Le sujet fait peur aux jeunes parents, et je comprends pourquoi : entendre son bébé ronfler ou marquer une pause en respirant pendant son sommeil est de nature à inquiéter n’importe qui. Cet article n’a pas vocation à remplacer un avis médical, mais à vous aider à distinguer ce qui relève de la simple observation de ce qui justifie une consultation.
Qu’appelle-t-on apnée du sommeil chez le nourrisson
Chez le bébé, on parle d’apnée du sommeil (ou syndrome d’apnées obstructives du sommeil) lorsque la respiration s’interrompt de façon répétée pendant le sommeil, généralement à cause d’une obstruction partielle ou totale des voies respiratoires supérieures. Ce trouble reste beaucoup plus rare chez le nourrisson que chez l’adulte, et un ronflement occasionnel, notamment lors d’un rhume, n’a en général rien d’alarmant.
Les causes les plus fréquentes
Chez les tout-petits, les causes les plus courantes sont une hypertrophie des amygdales ou des végétations adénoïdes (qui grossissent naturellement dans les premières années), une obstruction nasale liée à un rhume persistant, ou plus rarement une particularité anatomique des voies aériennes. Ces situations relèvent d’un diagnostic ORL et ne se confirment jamais à l’œil nu depuis le salon.
Les signes qui méritent une attention particulière
Voici les éléments qu’il est utile de noter, idéalement en les datant, avant d’en parler à votre pédiatre :
- Des ronflements bruyants, réguliers, presque toutes les nuits (et pas seulement lors d’un épisode de rhume).
- Des pauses respiratoires visibles pendant le sommeil, suivies d’un bruit de reprise brusque.
- Une respiration bouche ouverte quasi permanente, y compris en journée.
- Une transpiration excessive pendant le sommeil, ou un sommeil très agité avec de nombreux réveils.
- Une somnolence inhabituelle en journée, ou au contraire une irritabilité marquée liée à la fatigue.
Un seul de ces signes, isolé et occasionnel, n’est pas forcément le signal d’un trouble.

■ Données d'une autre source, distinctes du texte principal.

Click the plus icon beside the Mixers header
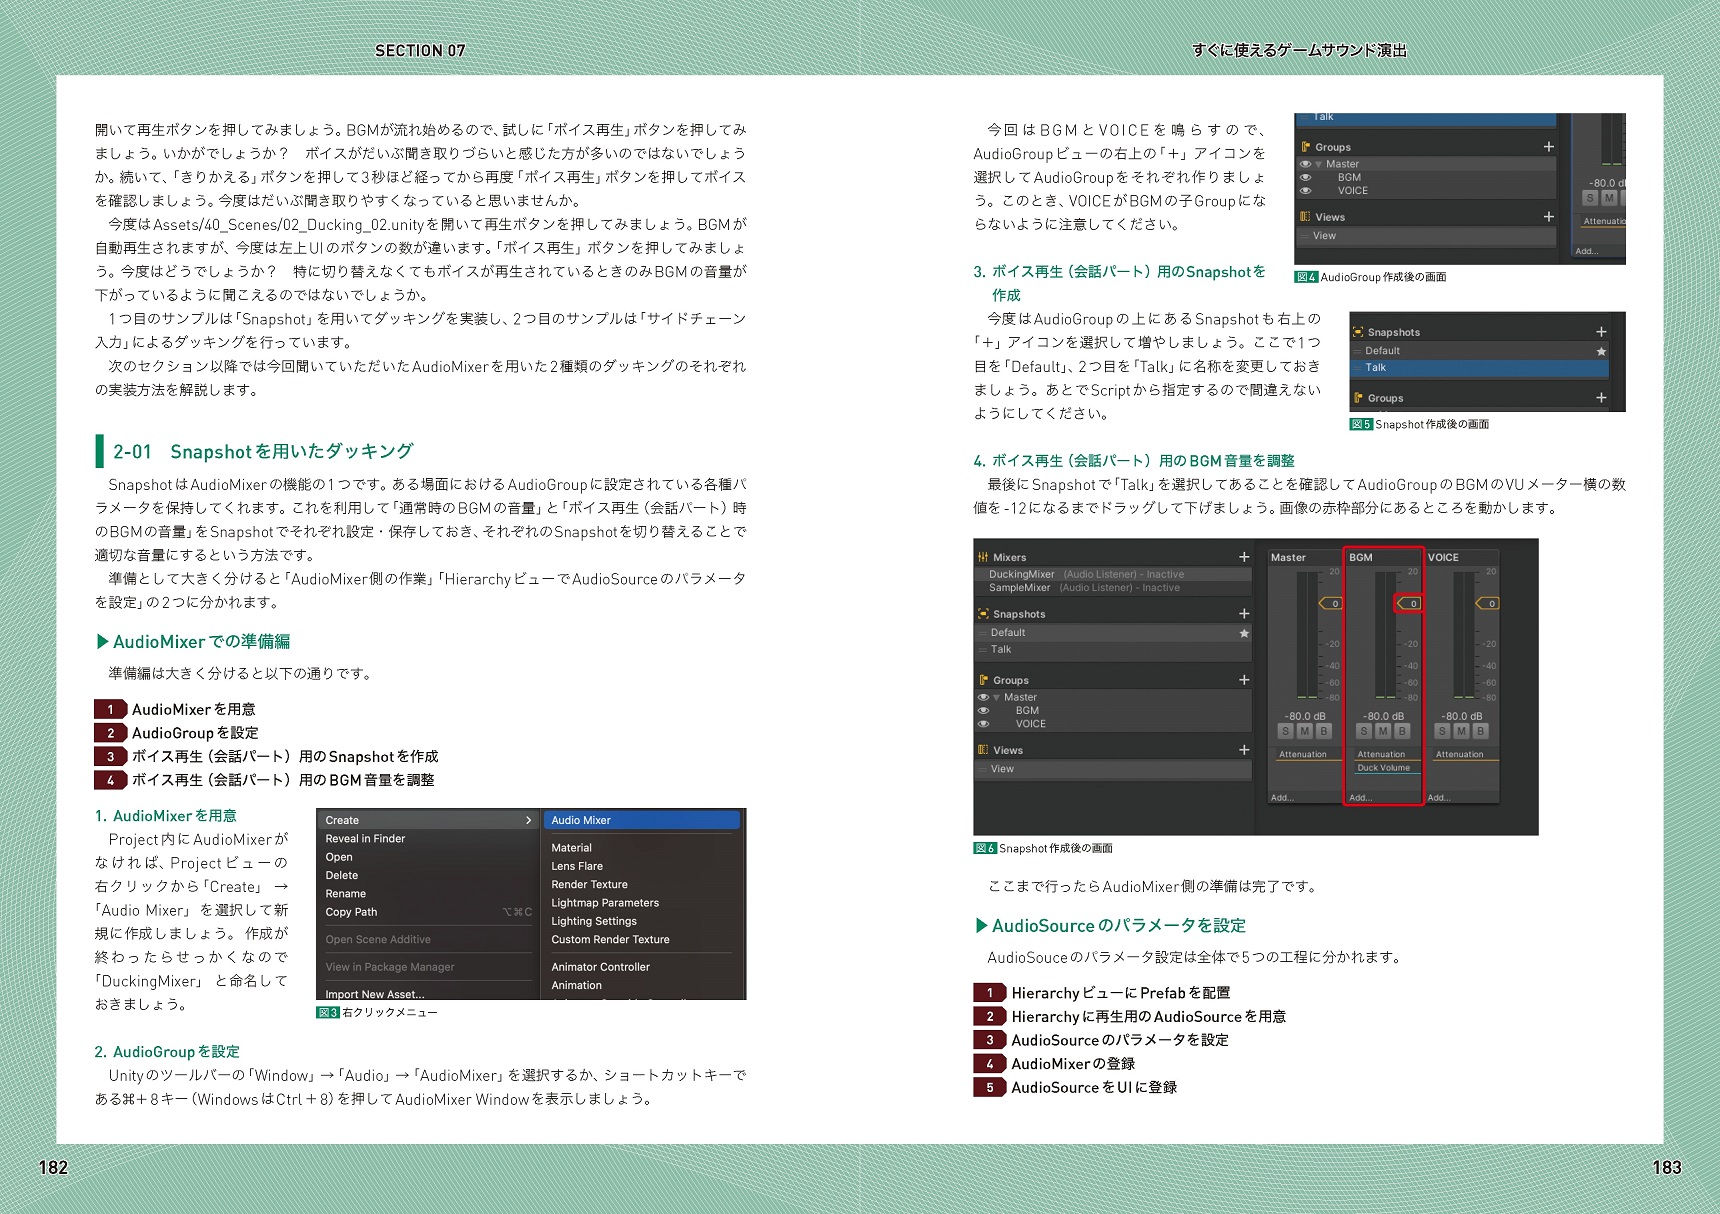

C’est surtout leur répétition dans le temps qui doit attirer l’attention.
Pourquoi ne pas attendre pour consulter
Un bébé qui dort mal en raison d’une obstruction respiratoire peut voir sa qualité de sommeil affectée durablement, avec des répercussions possibles sur sa croissance, son comportement et sa concentration en grandissant. C’est pourquoi les pédiatres recommandent de ne pas laisser traîner ce type de doute : un examen ORL permet souvent de poser un diagnostic clair et, le cas échéant, d’orienter vers une prise en charge adaptée.
Des gestes simples en attendant la consultation
En cas de nez bouché passager lié à un rhume, un lavage au sérum physiologique avant chaque sieste et avant le coucher facilite souvent la respiration nocturne, sans nécessiter de médicament. Surélever légèrement la tête du matelas (jamais avec un coussin, mais en glissant une cale sous le matelas lui-même) peut aussi apporter un léger confort respiratoire en période de rhume, toujours en respectant les règles de sécurité du couchage.
Que se passe-t-il lors de la consultation
Le pédiatre commence toujours par un examen clinique et un interrogatoire précis sur les habitudes de sommeil de votre enfant. Selon les cas, il peut orienter vers un spécialiste ORL, qui évaluera notamment le volume des amygdales et des végétations. Des examens complémentaires, comme un enregistrement du sommeil, sont parfois proposés dans les situations plus complexes, mais restent réservés aux cas où le doute persiste après l’examen initial.
Je le redis avec insistance : cet article donne des repères pour observer, pas pour diagnostiquer. Si votre bébé présente plusieurs de ces signes de façon répétée, la seule bonne démarche est d’en parler sans tarder à votre pédiatre ou votre médecin traitant. Un ronflement isolé pendant un rhume n’a rien d’inquiétant ; une respiration difficile qui se répète nuit après nuit mérite, elle, un vrai avis médical.